RE: hdfs lease issues on flink retry

Posted by "Shah, Siddharth" <Si...@gs.com>.

Hi David/Matthias,

Just checking again on my previous question.

From: Shah, Siddharth [Engineering]
Sent: Thursday, September 23, 2021 9:46 AM
To: 'David Morávek' <dm...@apache.org>; Matthias Pohl <ma...@ververica.com>
Cc: Hailu, Andreas [Engineering] <An...@ny.email.gs.com>; user@flink.apache.org; Erai, Rahul [Engineering] <Ra...@ny.email.gs.com>; Chittajallu, Rajiv [Engineering] <Ra...@ny.email.gs.com>
Subject: RE: hdfs lease issues on flink retry

Hi David/Matthias,

Thank you for your suggestion, it seems to be working fine. Had a quick question – would these _temporary directories created by DataSink task on retry require clean up or flink internally would take care of clean up part?
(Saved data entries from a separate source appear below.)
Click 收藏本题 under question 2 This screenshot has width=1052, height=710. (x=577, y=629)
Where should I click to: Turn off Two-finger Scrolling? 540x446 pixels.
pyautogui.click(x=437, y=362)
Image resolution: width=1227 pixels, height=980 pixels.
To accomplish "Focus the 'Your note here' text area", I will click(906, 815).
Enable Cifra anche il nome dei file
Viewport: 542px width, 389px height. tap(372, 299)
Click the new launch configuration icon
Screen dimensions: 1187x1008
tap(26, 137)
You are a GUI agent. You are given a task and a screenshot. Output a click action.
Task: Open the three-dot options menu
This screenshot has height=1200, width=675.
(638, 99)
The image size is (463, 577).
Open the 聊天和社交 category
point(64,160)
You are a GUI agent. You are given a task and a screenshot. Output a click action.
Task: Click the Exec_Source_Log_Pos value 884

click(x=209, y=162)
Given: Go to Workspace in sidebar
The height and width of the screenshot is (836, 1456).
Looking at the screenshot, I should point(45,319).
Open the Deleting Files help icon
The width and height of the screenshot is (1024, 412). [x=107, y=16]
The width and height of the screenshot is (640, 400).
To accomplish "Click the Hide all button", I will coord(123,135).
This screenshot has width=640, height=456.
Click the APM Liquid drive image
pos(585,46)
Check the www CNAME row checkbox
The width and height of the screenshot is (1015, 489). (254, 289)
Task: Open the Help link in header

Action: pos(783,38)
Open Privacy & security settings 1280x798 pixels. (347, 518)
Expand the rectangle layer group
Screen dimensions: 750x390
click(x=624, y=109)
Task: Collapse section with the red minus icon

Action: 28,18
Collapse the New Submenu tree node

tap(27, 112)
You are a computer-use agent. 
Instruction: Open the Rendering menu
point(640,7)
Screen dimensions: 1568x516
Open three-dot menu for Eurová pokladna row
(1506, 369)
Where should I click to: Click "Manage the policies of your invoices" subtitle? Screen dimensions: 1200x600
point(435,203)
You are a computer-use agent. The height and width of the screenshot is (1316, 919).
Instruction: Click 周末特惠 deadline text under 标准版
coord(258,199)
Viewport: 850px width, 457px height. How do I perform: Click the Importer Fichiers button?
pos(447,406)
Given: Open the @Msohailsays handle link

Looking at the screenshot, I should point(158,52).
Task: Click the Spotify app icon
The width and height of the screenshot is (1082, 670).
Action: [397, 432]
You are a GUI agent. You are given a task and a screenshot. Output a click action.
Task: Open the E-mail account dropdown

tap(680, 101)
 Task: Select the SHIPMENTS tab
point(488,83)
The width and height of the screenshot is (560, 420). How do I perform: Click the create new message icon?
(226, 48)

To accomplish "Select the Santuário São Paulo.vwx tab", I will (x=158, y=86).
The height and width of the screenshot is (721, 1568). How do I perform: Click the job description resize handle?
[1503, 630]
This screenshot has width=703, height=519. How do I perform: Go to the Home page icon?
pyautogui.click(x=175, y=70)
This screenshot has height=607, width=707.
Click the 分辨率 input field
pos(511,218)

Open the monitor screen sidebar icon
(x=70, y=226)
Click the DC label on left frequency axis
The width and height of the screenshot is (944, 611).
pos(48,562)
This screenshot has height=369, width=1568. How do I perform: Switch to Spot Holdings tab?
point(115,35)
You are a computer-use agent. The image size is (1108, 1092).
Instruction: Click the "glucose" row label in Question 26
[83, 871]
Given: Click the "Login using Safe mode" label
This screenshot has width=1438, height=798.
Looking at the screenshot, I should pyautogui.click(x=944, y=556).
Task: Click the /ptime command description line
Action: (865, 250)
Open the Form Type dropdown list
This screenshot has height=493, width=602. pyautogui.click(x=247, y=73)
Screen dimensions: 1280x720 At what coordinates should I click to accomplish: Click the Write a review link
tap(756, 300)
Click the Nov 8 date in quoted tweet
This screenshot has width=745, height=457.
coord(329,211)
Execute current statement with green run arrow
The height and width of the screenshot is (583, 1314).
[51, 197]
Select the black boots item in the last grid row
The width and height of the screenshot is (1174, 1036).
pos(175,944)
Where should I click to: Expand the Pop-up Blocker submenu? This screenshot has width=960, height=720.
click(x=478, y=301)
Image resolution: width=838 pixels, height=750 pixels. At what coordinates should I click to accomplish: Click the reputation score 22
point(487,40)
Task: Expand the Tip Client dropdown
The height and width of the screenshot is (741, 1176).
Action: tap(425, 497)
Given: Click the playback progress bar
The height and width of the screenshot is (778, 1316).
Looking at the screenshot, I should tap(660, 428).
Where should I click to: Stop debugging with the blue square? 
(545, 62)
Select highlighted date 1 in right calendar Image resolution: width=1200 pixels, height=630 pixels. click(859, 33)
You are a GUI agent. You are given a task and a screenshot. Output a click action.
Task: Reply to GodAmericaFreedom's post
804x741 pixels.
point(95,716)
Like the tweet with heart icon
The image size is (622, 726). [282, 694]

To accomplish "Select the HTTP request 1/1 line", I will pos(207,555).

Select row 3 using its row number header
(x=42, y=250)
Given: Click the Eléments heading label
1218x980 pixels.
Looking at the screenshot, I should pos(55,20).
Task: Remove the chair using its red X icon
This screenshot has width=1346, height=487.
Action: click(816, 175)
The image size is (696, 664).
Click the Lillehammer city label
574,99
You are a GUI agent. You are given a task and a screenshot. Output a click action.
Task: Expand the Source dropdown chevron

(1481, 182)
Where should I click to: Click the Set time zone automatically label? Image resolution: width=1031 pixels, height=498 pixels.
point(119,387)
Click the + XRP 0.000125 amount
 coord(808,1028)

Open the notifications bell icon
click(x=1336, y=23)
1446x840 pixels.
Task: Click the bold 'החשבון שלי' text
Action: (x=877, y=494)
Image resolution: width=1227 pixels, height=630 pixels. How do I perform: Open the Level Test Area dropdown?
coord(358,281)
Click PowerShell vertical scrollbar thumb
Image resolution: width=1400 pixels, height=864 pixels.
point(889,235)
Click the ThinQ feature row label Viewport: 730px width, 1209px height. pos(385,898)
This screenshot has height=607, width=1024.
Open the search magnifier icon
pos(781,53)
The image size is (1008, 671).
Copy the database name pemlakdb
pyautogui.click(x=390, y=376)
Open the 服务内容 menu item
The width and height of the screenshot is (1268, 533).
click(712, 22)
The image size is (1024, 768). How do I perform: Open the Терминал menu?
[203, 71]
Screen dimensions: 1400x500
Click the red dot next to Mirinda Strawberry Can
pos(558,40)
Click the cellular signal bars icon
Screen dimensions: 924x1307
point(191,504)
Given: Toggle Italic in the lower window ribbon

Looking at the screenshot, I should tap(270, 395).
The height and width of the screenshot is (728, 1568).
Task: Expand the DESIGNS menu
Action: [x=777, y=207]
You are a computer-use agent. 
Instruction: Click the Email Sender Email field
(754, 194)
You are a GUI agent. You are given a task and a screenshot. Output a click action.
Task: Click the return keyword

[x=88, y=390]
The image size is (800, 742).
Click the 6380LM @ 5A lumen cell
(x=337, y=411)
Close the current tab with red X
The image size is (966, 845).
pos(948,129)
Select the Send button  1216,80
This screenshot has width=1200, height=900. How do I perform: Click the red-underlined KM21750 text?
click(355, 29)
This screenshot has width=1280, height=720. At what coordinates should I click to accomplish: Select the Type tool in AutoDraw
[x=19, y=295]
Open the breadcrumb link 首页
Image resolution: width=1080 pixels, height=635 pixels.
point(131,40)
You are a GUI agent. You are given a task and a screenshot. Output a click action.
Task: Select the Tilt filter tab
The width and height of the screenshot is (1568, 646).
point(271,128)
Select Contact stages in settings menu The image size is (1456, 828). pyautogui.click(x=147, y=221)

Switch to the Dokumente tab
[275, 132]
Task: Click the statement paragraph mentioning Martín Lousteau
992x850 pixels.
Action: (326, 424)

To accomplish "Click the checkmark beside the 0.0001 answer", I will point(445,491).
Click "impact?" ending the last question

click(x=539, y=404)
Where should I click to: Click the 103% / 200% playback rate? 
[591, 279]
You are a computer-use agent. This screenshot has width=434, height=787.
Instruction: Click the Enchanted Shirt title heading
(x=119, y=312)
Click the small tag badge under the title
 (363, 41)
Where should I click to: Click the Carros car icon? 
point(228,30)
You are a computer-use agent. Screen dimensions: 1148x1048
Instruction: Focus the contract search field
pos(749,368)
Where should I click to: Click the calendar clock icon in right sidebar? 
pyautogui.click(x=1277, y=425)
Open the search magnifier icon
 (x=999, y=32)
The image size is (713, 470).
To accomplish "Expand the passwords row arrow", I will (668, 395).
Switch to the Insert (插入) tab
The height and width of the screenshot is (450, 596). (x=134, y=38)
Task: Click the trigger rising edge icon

From: David Morávek <dm...@apache.org>>
Sent: Monday, September 20, 2021 5:12 PM
To: Shah, Siddharth [Engineering] <Si...@ny.email.gs.com>>
Cc: Hailu, Andreas [Engineering] <An...@ny.email.gs.com>>; Matthias Pohl <ma...@ververica.com>>; user@flink.apache.org<ma...@flink.apache.org>
Subject: Re: hdfs lease issues on flink retry

Hi, AttemptId needs to be an integer (take a look at TaskAttemptID class for more details). As for your prior question, any random id should solve the issue.

Best,
D.

On Mon 20. 9. 2021 at 22:32, Shah, Siddharth <Si...@gs.com>> wrote:
Hi Matthias,

Thanks for suggesting a workaround, but our jobs fail with below error when I apply that change

Caused by: java.lang.IllegalArgumentException: TaskAttemptId string : attempt__0000_r_000001_1632168799349 is not properly formed
        at org.apache.hadoop.mapreduce.TaskAttemptID.forName(TaskAttemptID.java:201)
        at com.gs.ep.lake.flinkbasics.GRHadoopOutputFormat.open(GRHadoopOutputFormat.java:59)
        at org.apache.flink.runtime.operators.DataSinkTask.invoke(DataSinkTask.java:205)
        at org.apache.flink.runtime.taskmanager.Task.doRun(Task.java:705)
        at org.apache.flink.runtime.taskmanager.Task.run(Task.java:530)
        at java.lang.Thread.run(Thread.java:745)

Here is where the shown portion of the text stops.